Tuttavia, anche se ormai non potremo più avere le partì mancanti, è chiaro l’indirizzo di Pangborn: da una parte le società come la «Repubblica del Re», ferme sulla ricostruzione della civiltà antica, dall’altra le nuove società costruite faticosamente, ma gioiosamente, su basi di fratellanza, di amore libero da possesso. È questa la caratteristica che distingue il ciclo di Pangborn dagli altri romanzi del «dopobomba» che abbiamo visto nella fantascienza. Per chiarire questo punto, si può prendere il più noto di questi romanzi, cioè Il giorno dei trifidi di John Wyndham. Entrambi sono fondamentalmente lo stesso tipo di romanzo: crollo della civiltà e ricostruzione di essa. Wyndham si mostra alquanto moderato, rispetto ad altri autori, ma tende sempre al romanzesco. Sia in Wyndham sia negli scrittori americani, c’è sempre la tendenza a costruirsi qualche alibi. La civiltà crolla, si, ma a causa di qualche avvenimento fuori della normalità: i satelliti che danno la cecità e che sì mettono a funzionare inopinatamente, oppure il microbo che distrugge i cereali e cosi via; in fondo, pochi sono disposti a pensare che la distruzione possa venire pianificata per pura malvagità. E come reagiscono i personaggi? In maniera romanzesca: la prima cosa che fanno, è quella di procurarsi armi o di raccattare generatori elettrici, alla maniera di Robinson Crusoe. (Per questi personaggi romanzeschi, evidentemente, l’azione è sempre di per se stessa positiva.) Se si guarda bene, però, questa non è una risposta: anche riuscendo a ricostruire una civiltà industriale, la loro nuova civiltà corre il vecchio rischio dì venire distrutta.
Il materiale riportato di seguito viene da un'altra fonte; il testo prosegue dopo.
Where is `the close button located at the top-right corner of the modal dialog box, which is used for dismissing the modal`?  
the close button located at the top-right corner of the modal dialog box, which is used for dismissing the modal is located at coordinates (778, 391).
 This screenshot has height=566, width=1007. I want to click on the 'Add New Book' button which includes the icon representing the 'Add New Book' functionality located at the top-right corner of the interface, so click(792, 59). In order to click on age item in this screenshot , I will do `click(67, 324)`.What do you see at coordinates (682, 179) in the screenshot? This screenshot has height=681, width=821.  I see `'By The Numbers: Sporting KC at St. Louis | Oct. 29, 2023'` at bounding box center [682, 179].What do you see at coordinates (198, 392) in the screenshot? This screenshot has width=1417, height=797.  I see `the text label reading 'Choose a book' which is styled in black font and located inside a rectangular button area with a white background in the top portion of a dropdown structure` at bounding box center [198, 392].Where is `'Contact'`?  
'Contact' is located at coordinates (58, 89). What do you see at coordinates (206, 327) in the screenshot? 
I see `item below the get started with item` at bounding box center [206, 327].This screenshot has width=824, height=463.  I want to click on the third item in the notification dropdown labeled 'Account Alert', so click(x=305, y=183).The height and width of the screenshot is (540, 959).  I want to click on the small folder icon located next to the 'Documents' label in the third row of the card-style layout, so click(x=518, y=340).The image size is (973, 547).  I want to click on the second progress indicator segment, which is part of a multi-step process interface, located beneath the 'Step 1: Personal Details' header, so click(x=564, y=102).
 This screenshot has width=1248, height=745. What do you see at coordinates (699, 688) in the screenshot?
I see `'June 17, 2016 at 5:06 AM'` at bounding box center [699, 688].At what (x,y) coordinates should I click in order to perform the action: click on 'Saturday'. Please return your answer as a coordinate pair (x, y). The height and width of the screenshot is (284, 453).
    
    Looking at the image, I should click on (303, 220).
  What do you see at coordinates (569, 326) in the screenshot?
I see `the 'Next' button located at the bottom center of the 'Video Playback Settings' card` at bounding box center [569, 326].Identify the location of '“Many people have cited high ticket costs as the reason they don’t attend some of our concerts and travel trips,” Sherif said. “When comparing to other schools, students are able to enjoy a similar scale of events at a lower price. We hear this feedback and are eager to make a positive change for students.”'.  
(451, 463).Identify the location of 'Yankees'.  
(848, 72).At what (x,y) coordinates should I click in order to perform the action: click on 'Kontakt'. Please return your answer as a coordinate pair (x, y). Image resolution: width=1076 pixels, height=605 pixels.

Invece i personaggi di Pangborn cercano di adattarsi al cambiamento dell’ambiente, i suoi trascinatori, come Demetrios, sono spinti all’azione dagli avvenimenti e dai compagni, più che da un proprio impulso interiore all’azione. E forse resta questa la migliore chiave interpretativa per La Compagnia della Gloria considerarlo in riferimento alle altre opere del «dopobomba» presentate dalla fantascienza Si viene in tal modo a scoprire che raramente la fantascienza ci ha dato un’opera scritta con altrettanta sincerità d’intenzioni.